**WHAT THE TASK ASKS:** Would you repeat the listing exactly, without any of its images?

**DATA FOR THE TASK:**
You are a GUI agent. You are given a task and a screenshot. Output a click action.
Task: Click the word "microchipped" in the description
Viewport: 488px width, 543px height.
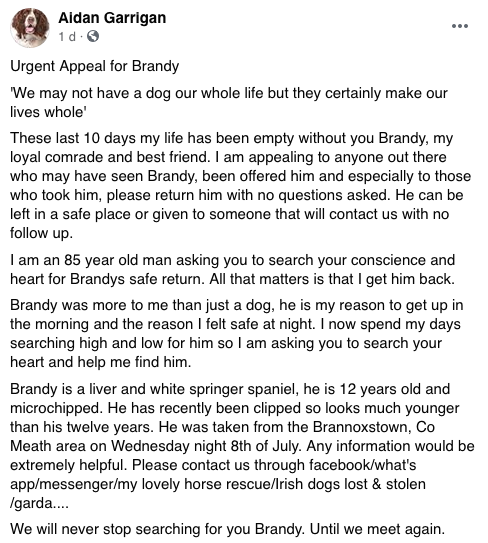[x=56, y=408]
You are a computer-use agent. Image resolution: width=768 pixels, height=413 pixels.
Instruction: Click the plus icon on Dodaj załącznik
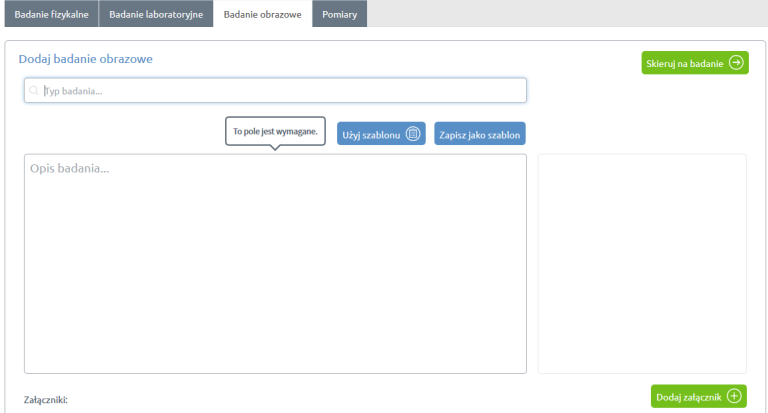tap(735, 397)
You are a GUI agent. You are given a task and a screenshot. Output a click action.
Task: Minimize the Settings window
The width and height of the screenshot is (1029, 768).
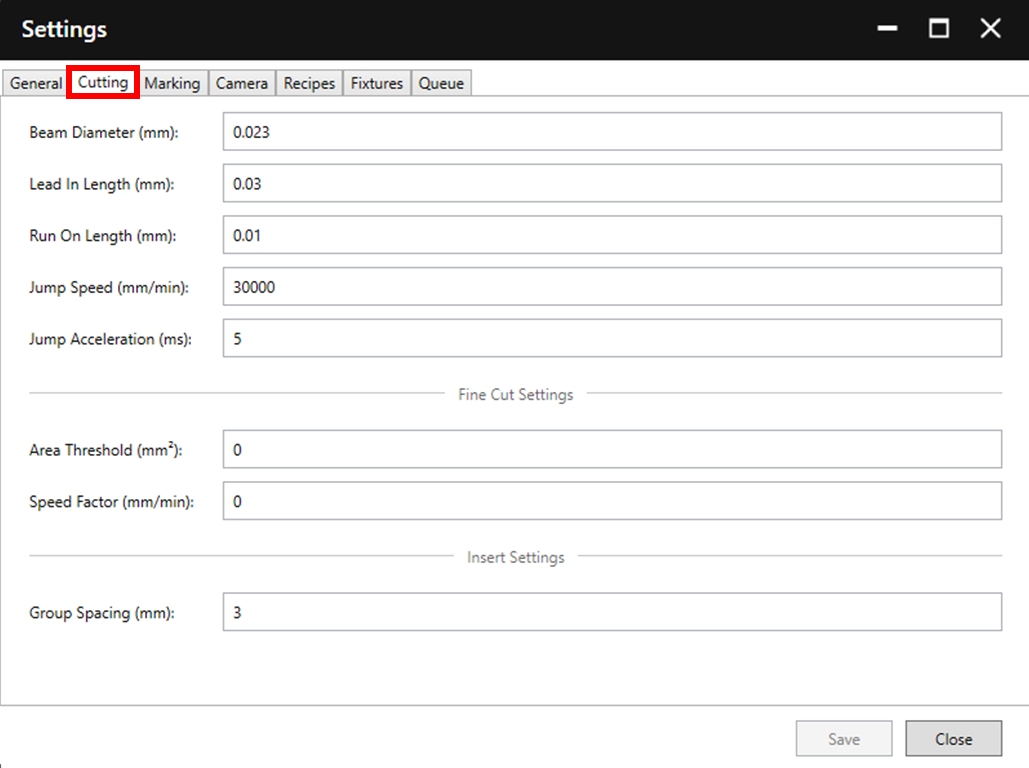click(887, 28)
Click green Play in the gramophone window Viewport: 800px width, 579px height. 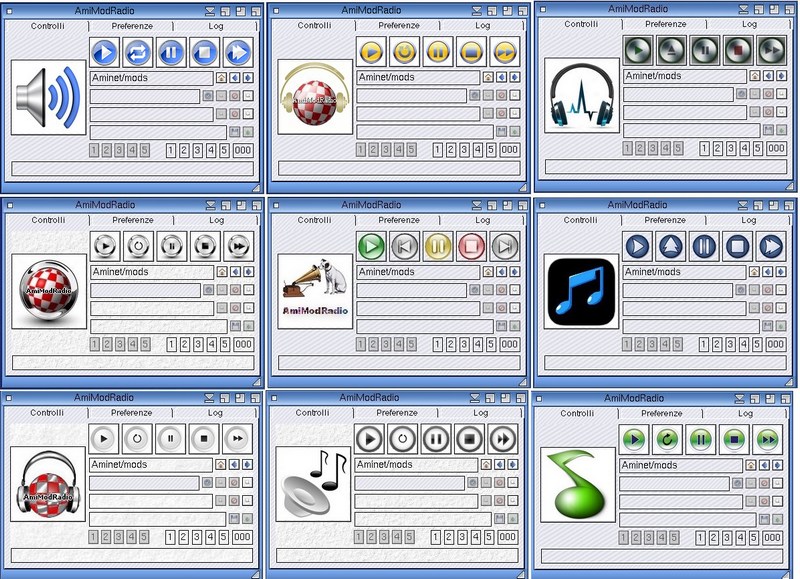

**RESPONSE:**
You are a GUI agent. You are given a task and a screenshot. Output a click action.
Task: Click the word "microchipped" in the description
Viewport: 488px width, 543px height.
[x=56, y=408]
You are a computer-use agent. Image resolution: width=768 pixels, height=413 pixels.
Instruction: Click the plus icon on Dodaj załącznik
tap(735, 397)
You are a GUI agent. You are given a task and a screenshot. Output a click action.
Task: Minimize the Settings window
The width and height of the screenshot is (1029, 768).
click(887, 28)
Click green Play in the gramophone window Viewport: 800px width, 579px height. 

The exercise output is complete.